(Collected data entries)
++++++++++++++++++++

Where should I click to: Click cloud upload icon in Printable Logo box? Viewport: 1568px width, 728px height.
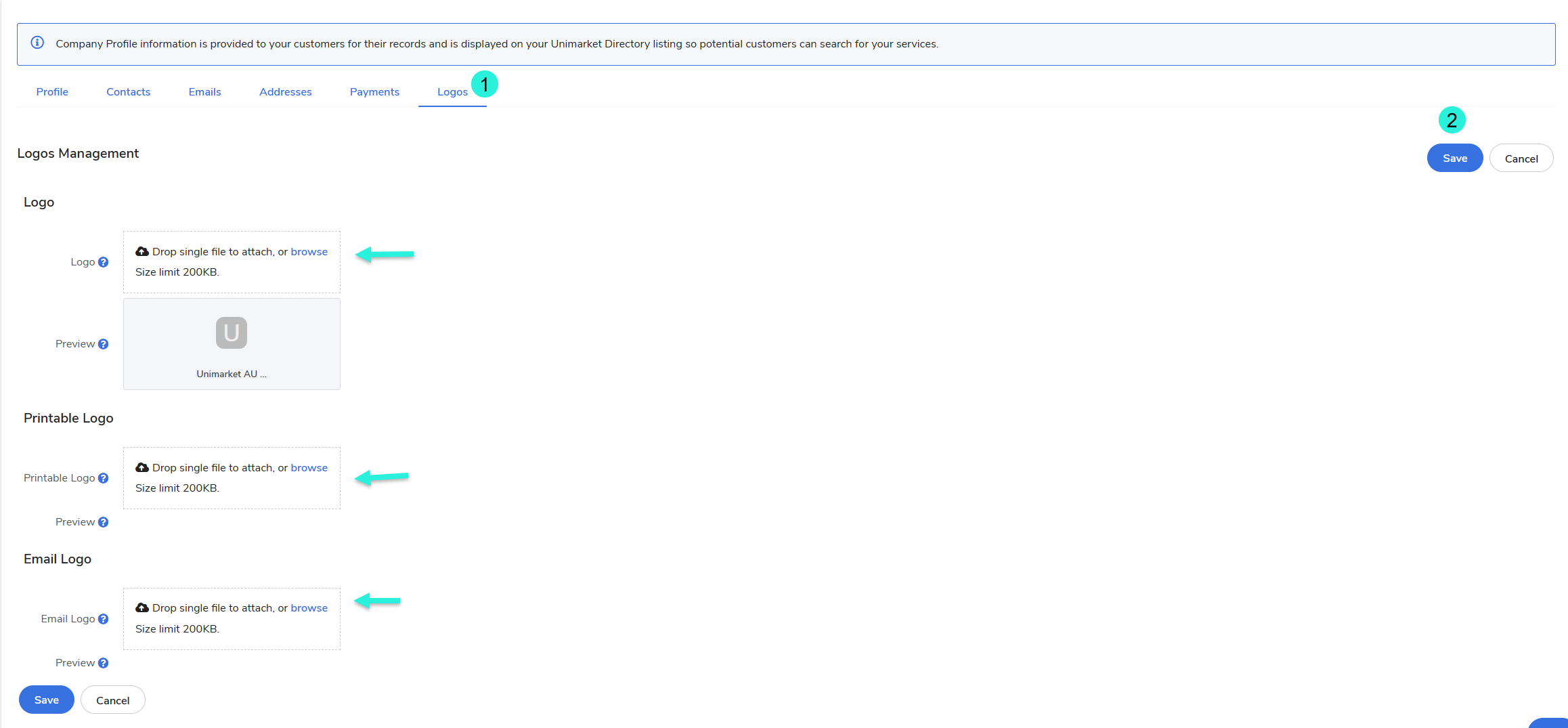click(x=142, y=467)
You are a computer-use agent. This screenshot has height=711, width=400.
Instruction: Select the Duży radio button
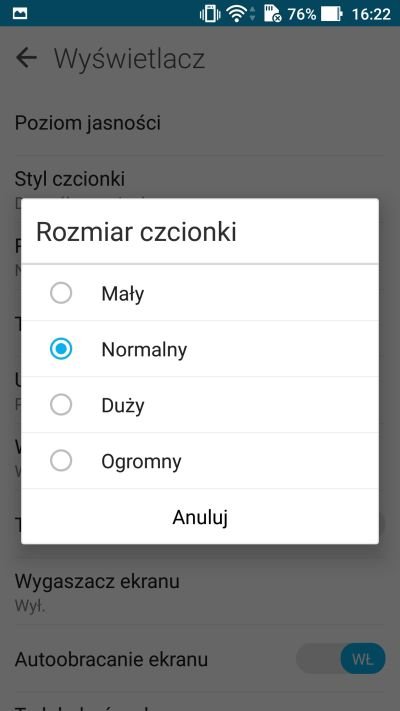[x=61, y=405]
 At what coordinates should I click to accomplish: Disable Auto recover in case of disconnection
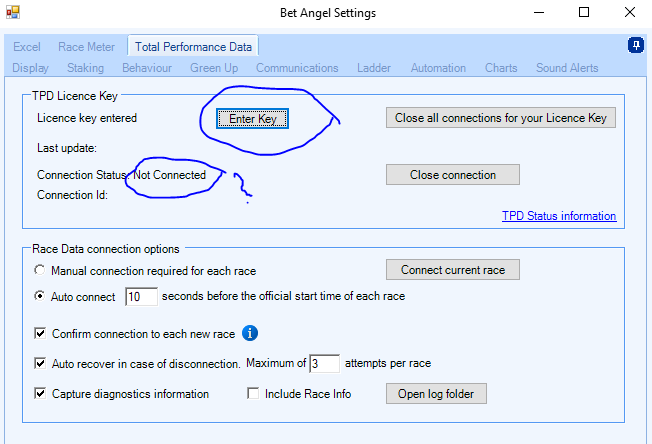(x=41, y=363)
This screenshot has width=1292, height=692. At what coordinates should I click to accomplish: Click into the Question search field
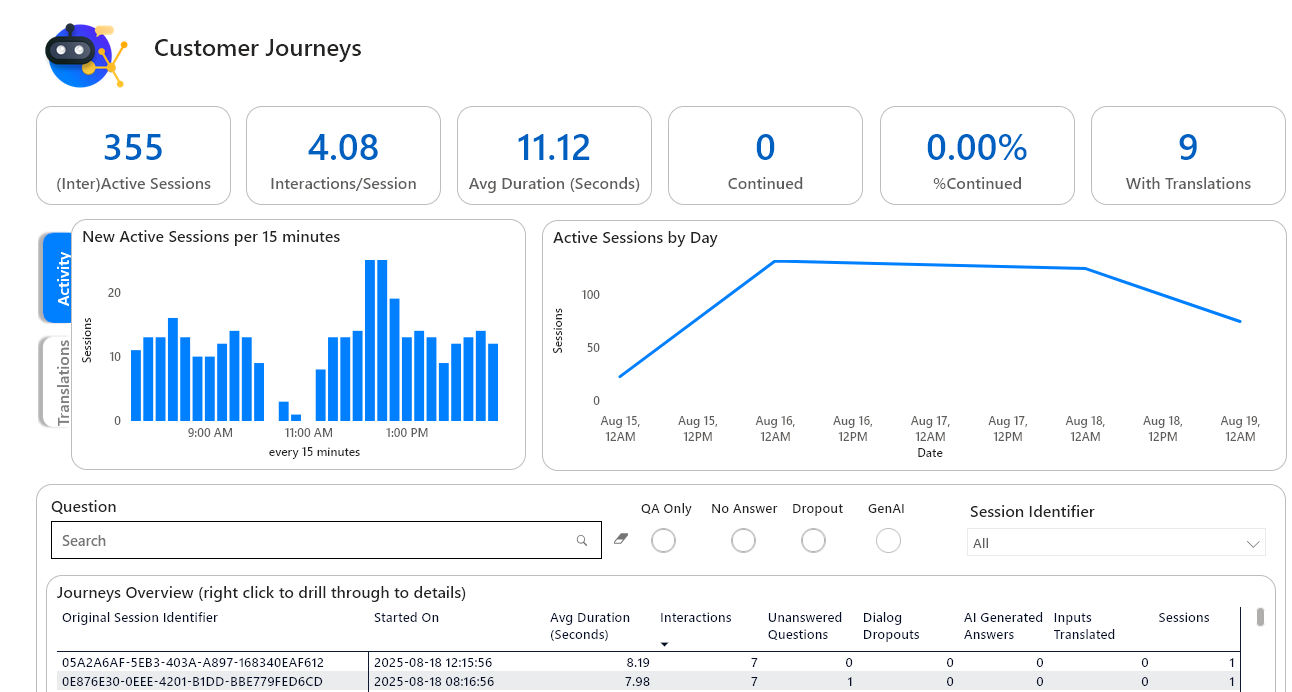coord(310,541)
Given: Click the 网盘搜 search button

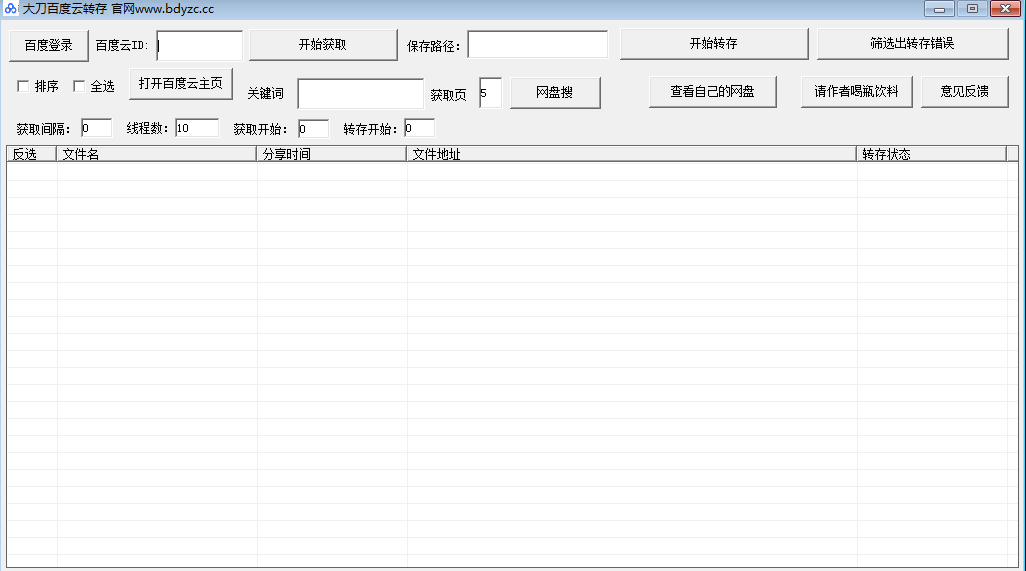Looking at the screenshot, I should pos(555,93).
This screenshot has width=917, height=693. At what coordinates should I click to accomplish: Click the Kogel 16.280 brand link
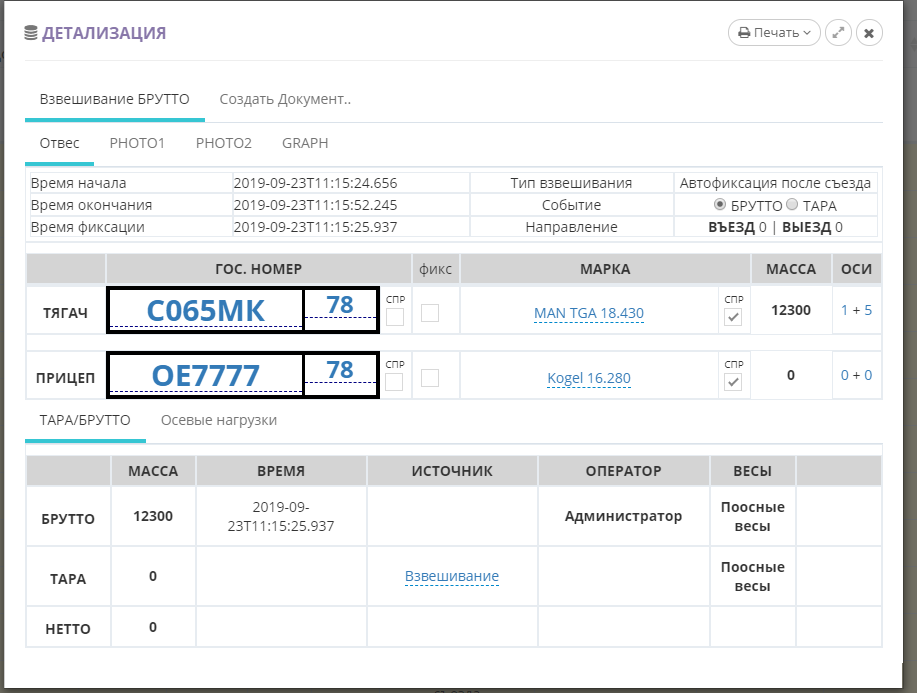tap(589, 378)
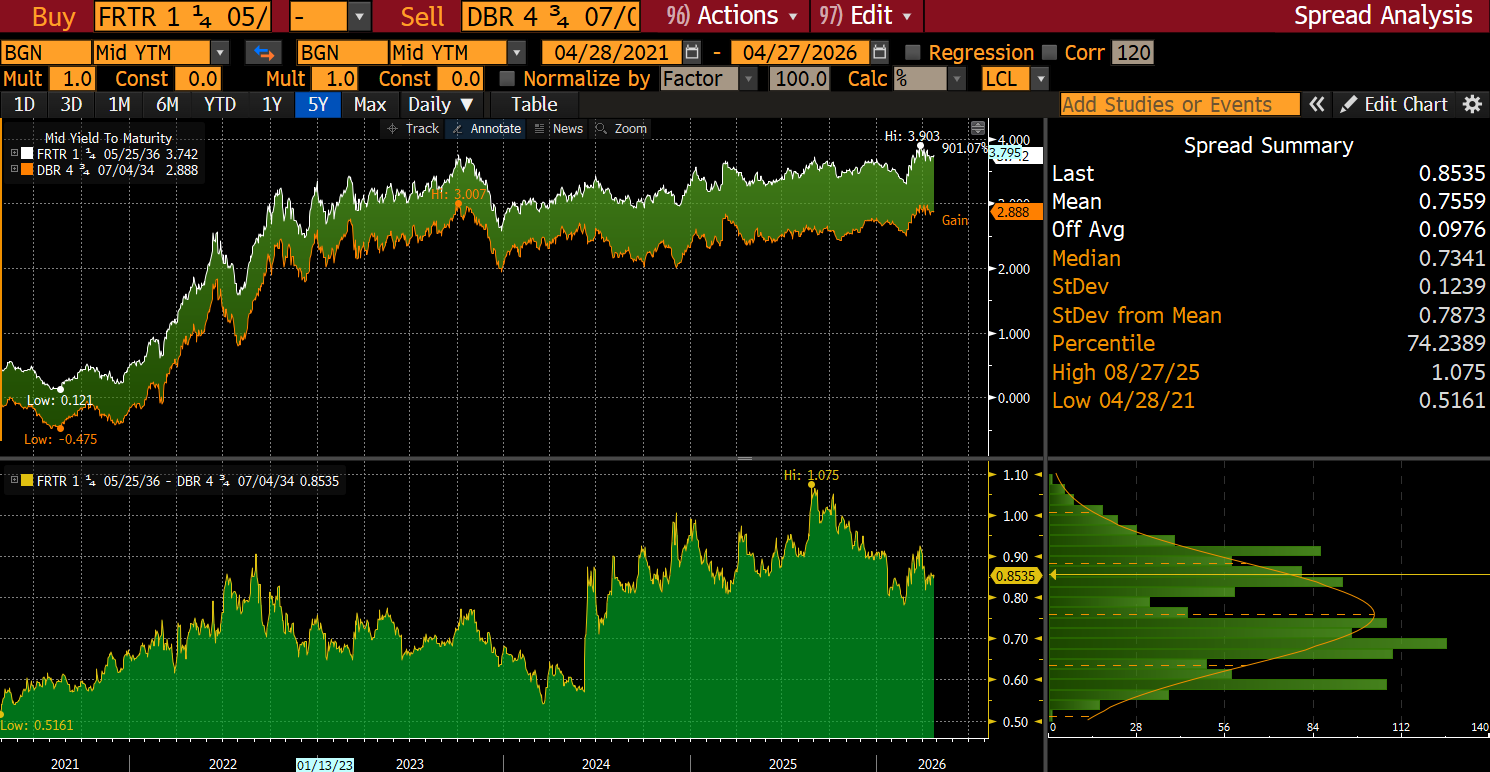Screen dimensions: 1490x772
Task: Open the Actions menu
Action: point(737,16)
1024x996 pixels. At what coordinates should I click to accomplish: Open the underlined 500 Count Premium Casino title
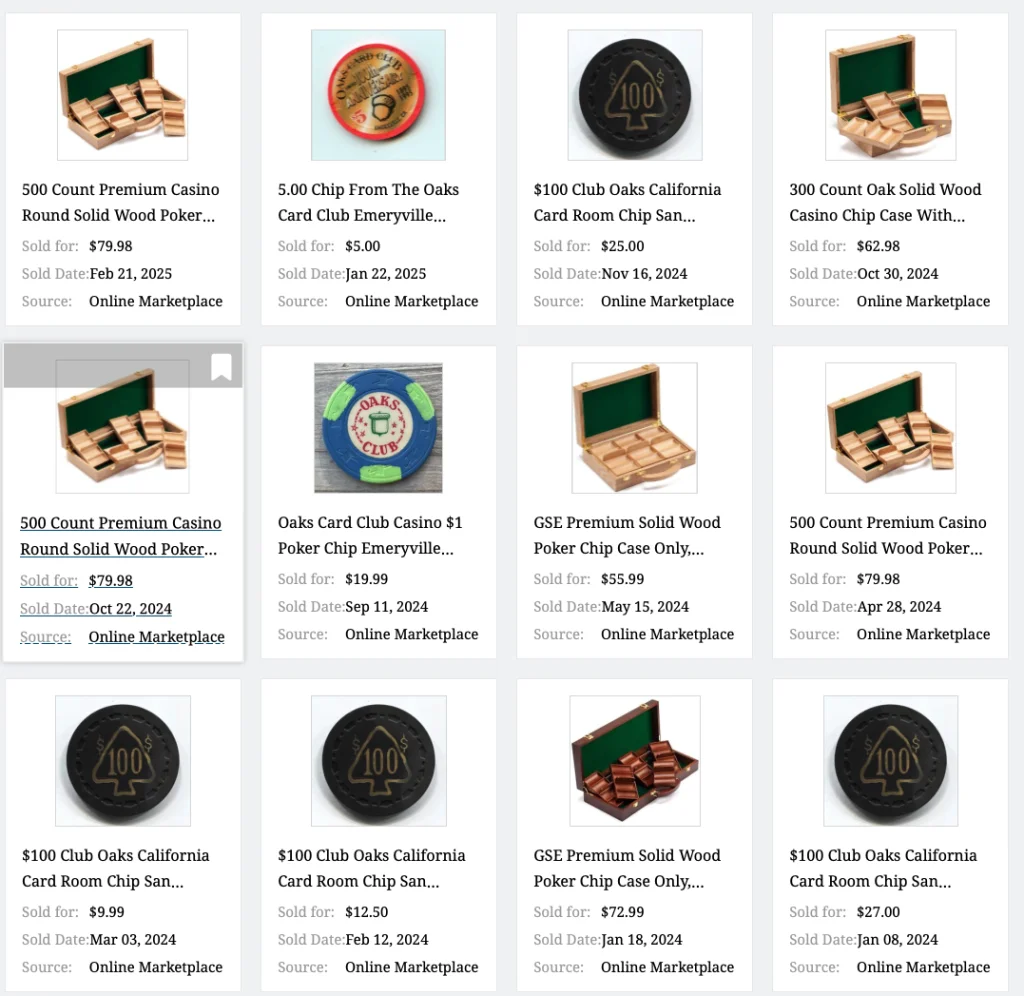pyautogui.click(x=120, y=536)
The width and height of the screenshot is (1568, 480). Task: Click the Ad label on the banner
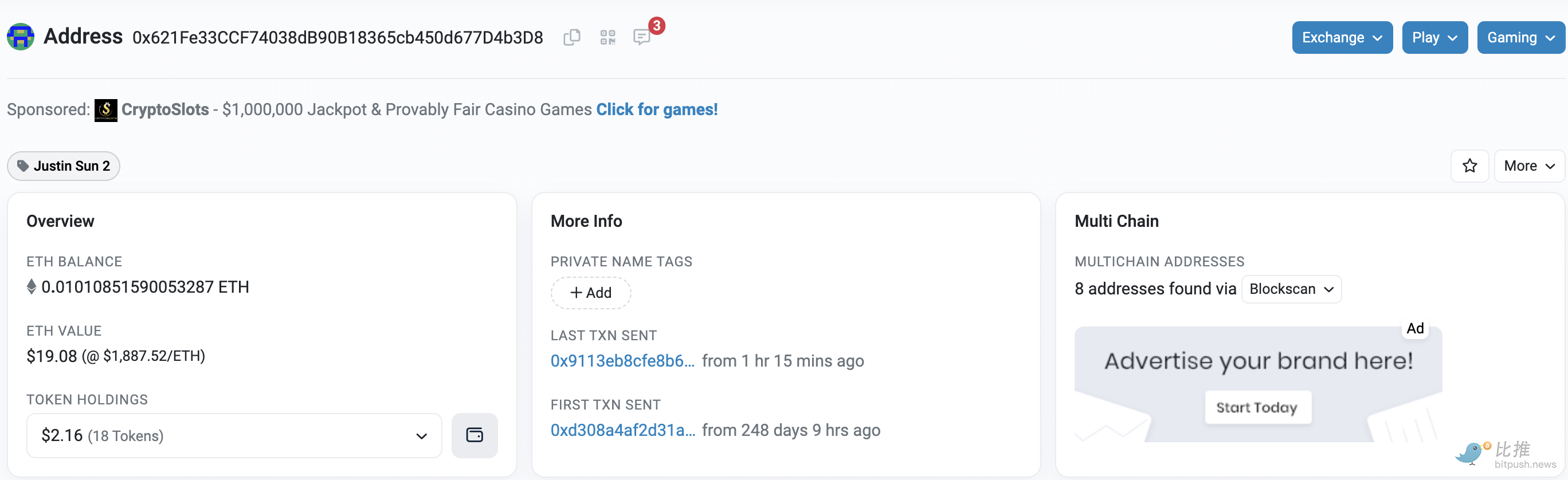click(x=1414, y=329)
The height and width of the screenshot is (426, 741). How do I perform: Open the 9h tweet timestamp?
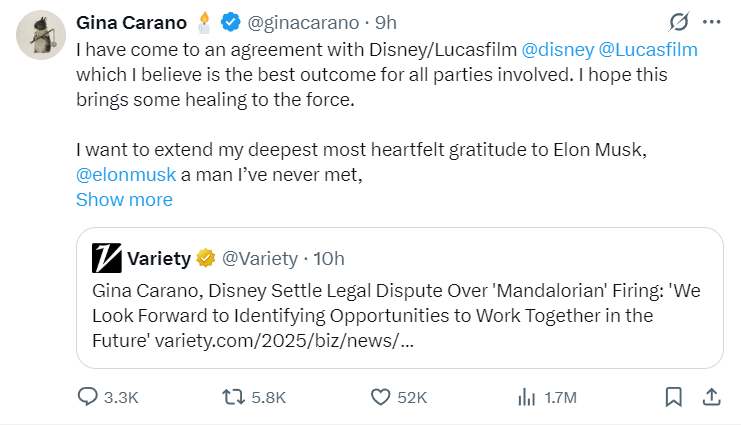coord(386,21)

++++++++++++++++++++

• [Task item]
Write out all the records again, exactly, minus any pictures.

• [Answer section]
Where should I click to: Click cloud upload icon in Printable Logo box? Viewport: 1568px width, 728px height.
click(x=142, y=467)
You are a computer-use agent. This screenshot has height=711, width=400.
Instruction: Select the Duży radio button
[x=61, y=405]
 At what coordinates should I click to accomplish: Disable Auto recover in case of disconnection
(x=41, y=363)
This screenshot has width=1292, height=692. At what coordinates should I click to accomplish: Click into the Question search field
coord(310,541)
Given: Click the 网盘搜 search button

Looking at the screenshot, I should pos(555,93).
This screenshot has width=917, height=693. At what coordinates should I click to accomplish: Click the Kogel 16.280 brand link
tap(589, 378)
Screen dimensions: 1490x772
Task: Open the Actions menu
Action: point(737,16)
1024x996 pixels. At what coordinates should I click to accomplish: Open the underlined 500 Count Premium Casino title
pyautogui.click(x=120, y=536)
The width and height of the screenshot is (1568, 480). Task: Click the Ad label on the banner
click(x=1414, y=329)
The height and width of the screenshot is (426, 741). How do I perform: Open the 9h tweet timestamp?
coord(386,21)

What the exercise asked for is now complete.